When they were arrested, some of the agitators were wearing body armor and had two-way radios. The attack emanated from a Dallas-area anti-fascist network.
Less than a week later, an armed man tried to shoot his way into a Border Patrol annex in McAllen, Texas, before getting shot dead.
The waves of anti-Tesla and anti-ICE violence were precipitated, respectively, by a libertarian billionaire trying to reduce the number of federal workers and cut foreign aid, and a federal agency detaining immigrants who are living and working in the country illegally, some of whom have committed other serious crimes.

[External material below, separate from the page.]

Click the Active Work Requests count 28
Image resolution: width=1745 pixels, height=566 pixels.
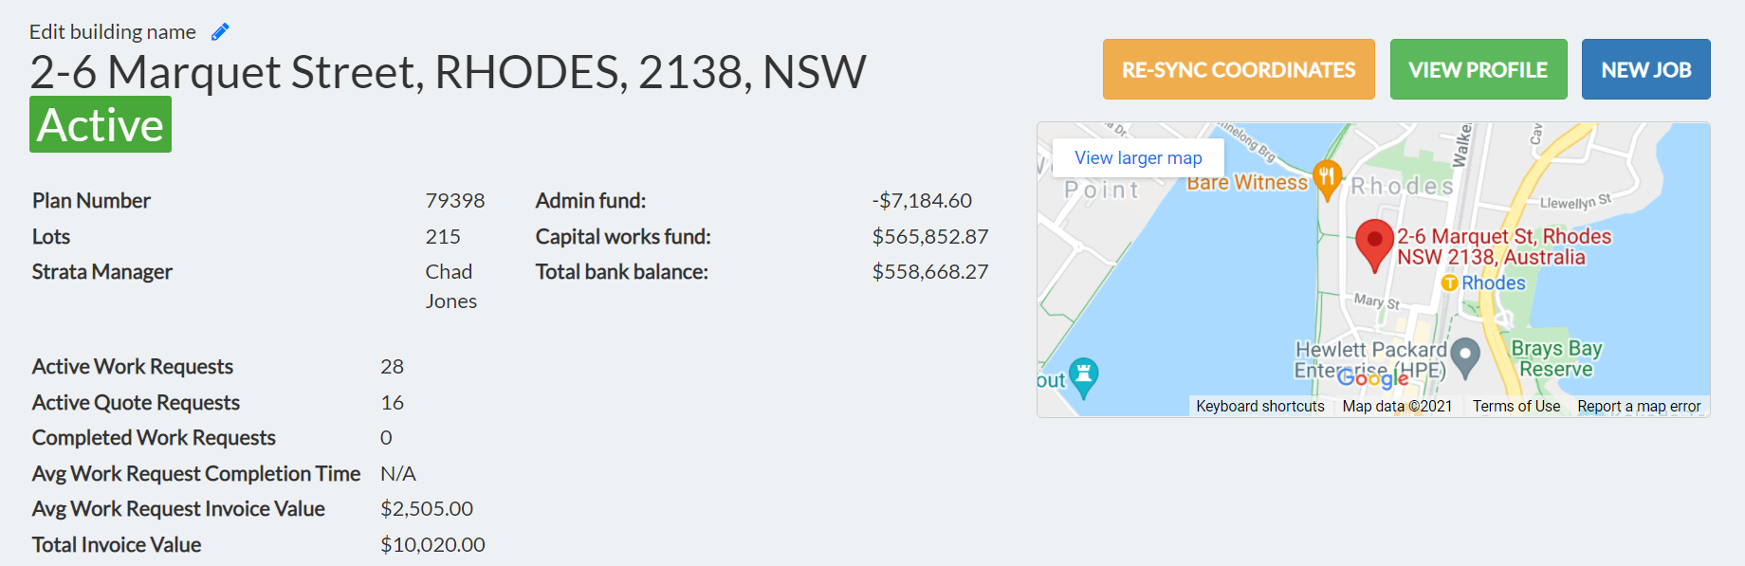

If these activities can evoke a violent response, just imagine if the country experiences a true crisis.
In both cases — regarding DOGE at its height and ICE now — Democratic officeholders and progressive opinion-makers whipped up an apocalyptic frenzy.
The fevered rhetoric has been accompanied by peaceful protests, civil disobedience (think of Democratic officials getting arrested protesting immigration enforcement), and, at the margins, zealots and the disaffected lashing out violently.
When these events are put against the context of the assassination of a MAGA leader, Charlie Kirk, and last year’s two assassination attempts against Donald Trump himself, the picture is stark — a persistent, if wholly unorganized effort to use violence to frustrate Trump’s policy goals and, in the extreme instance, to end the project entirely by killing him.
What is to be done? Since none of the violence is directed from above and the perpetrators don’t know each other and have divergent motivations, it’s hard to see how it stops.
It’d certainly help if the Democrats acknowledged the legitimacy of Trump and what he’s trying to do, even if they strenuously oppose him and his policies, but they are never going to cease believing that we are on the cusp of a fascist dystopia.
The legacy media should also acknowledge what we are experiencing.
If a Kamala Harris presidency had been met with attacks against Mark Cuban businesses and arson and shootings at abortion clinics — as well as the ideologically motivated murder of a top Harris supporter — we’d be at a DEFCON 2-type national emergency in terms of the press coverage.
“There’s nothing like getting used to things,” Abraham Lincoln said of the threatening letters he received once he rose to prominence.
But we shouldn’t have to get used to violence as a means of influencing our politics.